Mantan Presiden ACT Penuhi Panggilan Bareskrim, Pengacara Pupun: Pemeriksaan Sebatas Legalitas Yayasan

JAKARTA (Lenteratoday) – Terkait dugaan penyelewengan dana ACT, Bareskrim Polri telah menjadwalkan pemanggilan terhadap mantan Presiden Aksi Cepat Tanggap (ACT) Ahyudin hari ini. Ahyudin pun telah datang memenuhi panggilan tersebut, namun masuk melalui pintu yang berbeda dengan pengacaranya, Teuku Pupun Zulkifli.
Teuku Pupun mengatakan, Ahyudin telah memenuhi panggilan Bareskrim. "Baru masuk, dengan saya, cuma kita beda pintu. (Ahyudin) masuk lewat depan," katanya di Gedung Bareskrim Polri, Jakarta Selatan, Senin (11/7/2022).
Pupun juga mengatakan kliennya masih belum membawa dokumen terkait keuangan ACT. Dia menyebut pemeriksaan masih terkait dengan legalitas yayasan ACT.

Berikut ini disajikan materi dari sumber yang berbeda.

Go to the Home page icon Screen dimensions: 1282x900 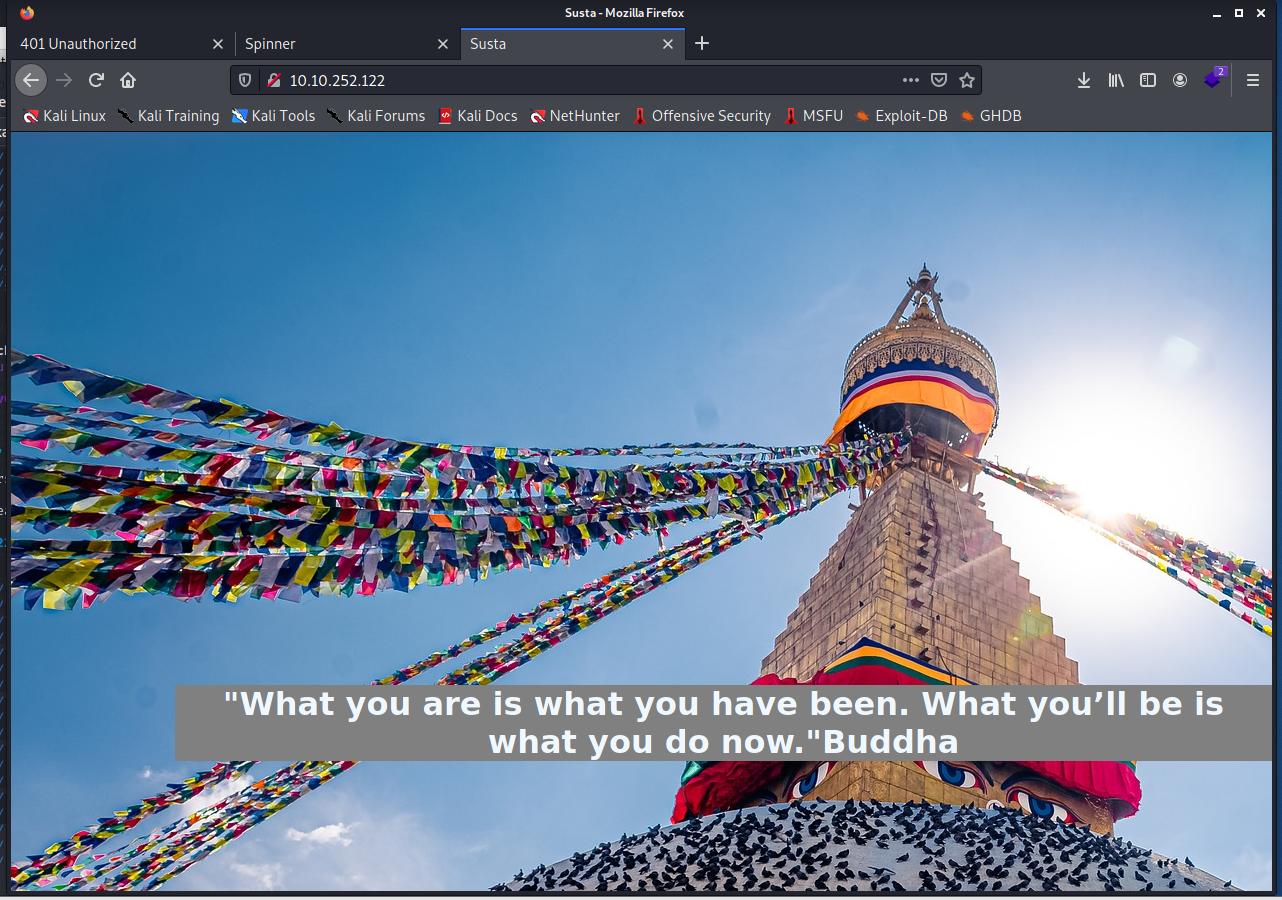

"Sementara ini kita belum (bawa dokumen keuangan), belum masuk ke arah sana. Masih seputar legalitas dengan ACT, tapi kita lihat perkembangan ke depan, kan masih ada beberapa tahapan ya," ujarnya.
Diketahui, Dirtipideksus Bareskrim Polri Brigjen Whisnu Hermawa menyarankan agar pihak ACT membawa dokumen terkait keuangan dan operasional. Dalam pemanggilan hari ini manajer operasional dan bagian keuangan ACT juga akan diperiksa.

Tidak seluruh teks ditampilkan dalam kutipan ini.